#### [Task brief]
Please write back every entry exactly, character for character.

#### [Dataset records]
****
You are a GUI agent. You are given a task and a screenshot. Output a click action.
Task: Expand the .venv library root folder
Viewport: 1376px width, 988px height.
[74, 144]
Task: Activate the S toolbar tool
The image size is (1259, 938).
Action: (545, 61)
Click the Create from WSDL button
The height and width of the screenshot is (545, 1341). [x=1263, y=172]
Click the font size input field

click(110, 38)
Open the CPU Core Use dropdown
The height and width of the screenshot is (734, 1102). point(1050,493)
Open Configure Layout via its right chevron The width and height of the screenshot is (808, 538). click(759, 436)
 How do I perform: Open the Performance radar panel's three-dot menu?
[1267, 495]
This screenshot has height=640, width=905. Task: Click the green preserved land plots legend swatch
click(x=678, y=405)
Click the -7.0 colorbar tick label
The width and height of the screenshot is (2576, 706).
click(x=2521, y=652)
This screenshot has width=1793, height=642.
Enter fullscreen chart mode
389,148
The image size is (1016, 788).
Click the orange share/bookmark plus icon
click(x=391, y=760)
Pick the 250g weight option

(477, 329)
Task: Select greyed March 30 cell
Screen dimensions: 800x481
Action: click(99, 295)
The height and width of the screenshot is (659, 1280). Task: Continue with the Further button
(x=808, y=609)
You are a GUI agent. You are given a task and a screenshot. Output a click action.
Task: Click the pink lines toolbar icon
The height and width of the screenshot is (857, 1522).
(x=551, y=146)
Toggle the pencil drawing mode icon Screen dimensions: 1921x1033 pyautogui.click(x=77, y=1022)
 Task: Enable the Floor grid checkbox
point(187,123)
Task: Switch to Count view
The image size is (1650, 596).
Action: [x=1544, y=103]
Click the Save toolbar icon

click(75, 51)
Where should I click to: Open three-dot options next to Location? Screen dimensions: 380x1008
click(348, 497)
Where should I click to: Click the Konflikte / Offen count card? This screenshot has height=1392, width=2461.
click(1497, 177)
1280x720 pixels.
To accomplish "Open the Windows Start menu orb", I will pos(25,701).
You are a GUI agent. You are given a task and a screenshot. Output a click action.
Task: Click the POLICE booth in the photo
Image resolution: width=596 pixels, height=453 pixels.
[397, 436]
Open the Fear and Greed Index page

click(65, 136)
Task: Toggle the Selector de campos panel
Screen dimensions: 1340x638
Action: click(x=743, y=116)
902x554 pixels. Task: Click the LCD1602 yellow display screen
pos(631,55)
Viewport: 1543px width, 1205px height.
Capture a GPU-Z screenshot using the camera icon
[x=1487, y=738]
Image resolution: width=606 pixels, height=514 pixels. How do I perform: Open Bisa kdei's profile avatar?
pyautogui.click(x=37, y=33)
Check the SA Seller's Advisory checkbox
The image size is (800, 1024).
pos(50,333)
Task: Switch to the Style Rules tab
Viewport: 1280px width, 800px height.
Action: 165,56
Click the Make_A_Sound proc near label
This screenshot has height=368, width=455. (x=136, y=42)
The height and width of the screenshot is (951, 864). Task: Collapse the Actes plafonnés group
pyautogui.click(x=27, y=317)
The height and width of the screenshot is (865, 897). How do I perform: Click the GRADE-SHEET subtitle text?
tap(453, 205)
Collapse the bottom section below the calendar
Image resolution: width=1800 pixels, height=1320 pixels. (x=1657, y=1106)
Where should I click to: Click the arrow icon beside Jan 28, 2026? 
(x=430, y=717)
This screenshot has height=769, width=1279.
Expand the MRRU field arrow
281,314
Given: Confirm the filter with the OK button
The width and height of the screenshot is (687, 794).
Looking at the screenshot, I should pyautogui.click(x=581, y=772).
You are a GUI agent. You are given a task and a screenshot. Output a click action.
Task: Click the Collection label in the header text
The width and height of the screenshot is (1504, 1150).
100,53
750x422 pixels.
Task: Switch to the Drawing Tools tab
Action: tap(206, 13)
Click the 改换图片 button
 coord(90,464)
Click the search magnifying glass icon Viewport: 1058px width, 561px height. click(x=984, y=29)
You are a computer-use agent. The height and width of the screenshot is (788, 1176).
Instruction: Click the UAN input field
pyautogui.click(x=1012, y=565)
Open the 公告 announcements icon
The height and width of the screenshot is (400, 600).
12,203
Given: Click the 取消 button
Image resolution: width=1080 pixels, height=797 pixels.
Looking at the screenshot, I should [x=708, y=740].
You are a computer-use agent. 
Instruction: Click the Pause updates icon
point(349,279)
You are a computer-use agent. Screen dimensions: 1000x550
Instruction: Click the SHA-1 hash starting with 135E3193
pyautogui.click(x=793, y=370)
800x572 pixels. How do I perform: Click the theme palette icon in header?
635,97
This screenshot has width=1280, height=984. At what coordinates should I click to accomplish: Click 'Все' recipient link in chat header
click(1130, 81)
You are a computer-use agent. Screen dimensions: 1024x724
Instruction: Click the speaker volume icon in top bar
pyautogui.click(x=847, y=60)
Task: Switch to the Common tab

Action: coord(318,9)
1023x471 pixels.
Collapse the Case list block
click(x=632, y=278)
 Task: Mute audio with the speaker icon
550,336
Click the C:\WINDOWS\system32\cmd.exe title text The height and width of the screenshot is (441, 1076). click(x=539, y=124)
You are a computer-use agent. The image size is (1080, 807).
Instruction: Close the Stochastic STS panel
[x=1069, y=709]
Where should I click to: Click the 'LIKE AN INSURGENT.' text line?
****
#### [Solution to this task]
You are a GUI agent. You are given a task and a screenshot. Output a click action.
Task: Expand the .venv library root folder
Viewport: 1376px width, 988px height.
[74, 144]
Task: Activate the S toolbar tool
The image size is (1259, 938).
Action: (545, 61)
Click the Create from WSDL button
The height and width of the screenshot is (545, 1341). [x=1263, y=172]
Click the font size input field

click(110, 38)
Open the CPU Core Use dropdown
The height and width of the screenshot is (734, 1102). point(1050,493)
Open Configure Layout via its right chevron The width and height of the screenshot is (808, 538). click(759, 436)
 How do I perform: Open the Performance radar panel's three-dot menu?
[1267, 495]
This screenshot has height=640, width=905. Task: Click the green preserved land plots legend swatch
click(x=678, y=405)
Click the -7.0 colorbar tick label
The width and height of the screenshot is (2576, 706).
click(x=2521, y=652)
This screenshot has width=1793, height=642.
Enter fullscreen chart mode
389,148
The image size is (1016, 788).
Click the orange share/bookmark plus icon
click(x=391, y=760)
Pick the 250g weight option

(477, 329)
Task: Select greyed March 30 cell
Screen dimensions: 800x481
Action: click(99, 295)
The height and width of the screenshot is (659, 1280). Task: Continue with the Further button
(x=808, y=609)
You are a GUI agent. You are given a task and a screenshot. Output a click action.
Task: Click the pink lines toolbar icon
The height and width of the screenshot is (857, 1522).
(x=551, y=146)
Toggle the pencil drawing mode icon Screen dimensions: 1921x1033 pyautogui.click(x=77, y=1022)
 Task: Enable the Floor grid checkbox
point(187,123)
Task: Switch to Count view
The image size is (1650, 596).
Action: [x=1544, y=103]
Click the Save toolbar icon

click(75, 51)
Where should I click to: Open three-dot options next to Location? Screen dimensions: 380x1008
click(348, 497)
Where should I click to: Click the Konflikte / Offen count card? This screenshot has height=1392, width=2461.
click(1497, 177)
1280x720 pixels.
To accomplish "Open the Windows Start menu orb", I will pos(25,701).
You are a GUI agent. You are given a task and a screenshot. Output a click action.
Task: Click the POLICE booth in the photo
Image resolution: width=596 pixels, height=453 pixels.
[397, 436]
Open the Fear and Greed Index page

click(65, 136)
Task: Toggle the Selector de campos panel
Screen dimensions: 1340x638
Action: click(x=743, y=116)
902x554 pixels. Task: Click the LCD1602 yellow display screen
pos(631,55)
Viewport: 1543px width, 1205px height.
Capture a GPU-Z screenshot using the camera icon
[x=1487, y=738]
Image resolution: width=606 pixels, height=514 pixels. How do I perform: Open Bisa kdei's profile avatar?
pyautogui.click(x=37, y=33)
Check the SA Seller's Advisory checkbox
The image size is (800, 1024).
pos(50,333)
Task: Switch to the Style Rules tab
Viewport: 1280px width, 800px height.
Action: 165,56
Click the Make_A_Sound proc near label
This screenshot has height=368, width=455. (x=136, y=42)
The height and width of the screenshot is (951, 864). Task: Collapse the Actes plafonnés group
pyautogui.click(x=27, y=317)
The height and width of the screenshot is (865, 897). How do I perform: Click the GRADE-SHEET subtitle text?
tap(453, 205)
Collapse the bottom section below the calendar
Image resolution: width=1800 pixels, height=1320 pixels. (x=1657, y=1106)
Where should I click to: Click the arrow icon beside Jan 28, 2026? 
(x=430, y=717)
This screenshot has height=769, width=1279.
Expand the MRRU field arrow
281,314
Given: Confirm the filter with the OK button
The width and height of the screenshot is (687, 794).
Looking at the screenshot, I should pyautogui.click(x=581, y=772).
You are a GUI agent. You are given a task and a screenshot. Output a click action.
Task: Click the Collection label in the header text
The width and height of the screenshot is (1504, 1150).
100,53
750x422 pixels.
Task: Switch to the Drawing Tools tab
Action: tap(206, 13)
Click the 改换图片 button
 coord(90,464)
Click the search magnifying glass icon Viewport: 1058px width, 561px height. click(x=984, y=29)
You are a computer-use agent. The height and width of the screenshot is (788, 1176).
Instruction: Click the UAN input field
pyautogui.click(x=1012, y=565)
Open the 公告 announcements icon
The height and width of the screenshot is (400, 600).
12,203
Given: Click the 取消 button
Image resolution: width=1080 pixels, height=797 pixels.
Looking at the screenshot, I should [x=708, y=740].
You are a computer-use agent. 
Instruction: Click the Pause updates icon
point(349,279)
You are a computer-use agent. Screen dimensions: 1000x550
Instruction: Click the SHA-1 hash starting with 135E3193
pyautogui.click(x=793, y=370)
800x572 pixels. How do I perform: Click the theme palette icon in header?
635,97
This screenshot has width=1280, height=984. At what coordinates should I click to accomplish: Click 'Все' recipient link in chat header
click(1130, 81)
You are a computer-use agent. Screen dimensions: 1024x724
Instruction: Click the speaker volume icon in top bar
pyautogui.click(x=847, y=60)
Task: Switch to the Common tab

Action: coord(318,9)
1023x471 pixels.
Collapse the Case list block
click(x=632, y=278)
 Task: Mute audio with the speaker icon
550,336
Click the C:\WINDOWS\system32\cmd.exe title text The height and width of the screenshot is (441, 1076). click(x=539, y=124)
You are a computer-use agent. The image size is (1080, 807).
Instruction: Close the Stochastic STS panel
[x=1069, y=709]
Where should I click to: Click the 'LIKE AN INSURGENT.' text line?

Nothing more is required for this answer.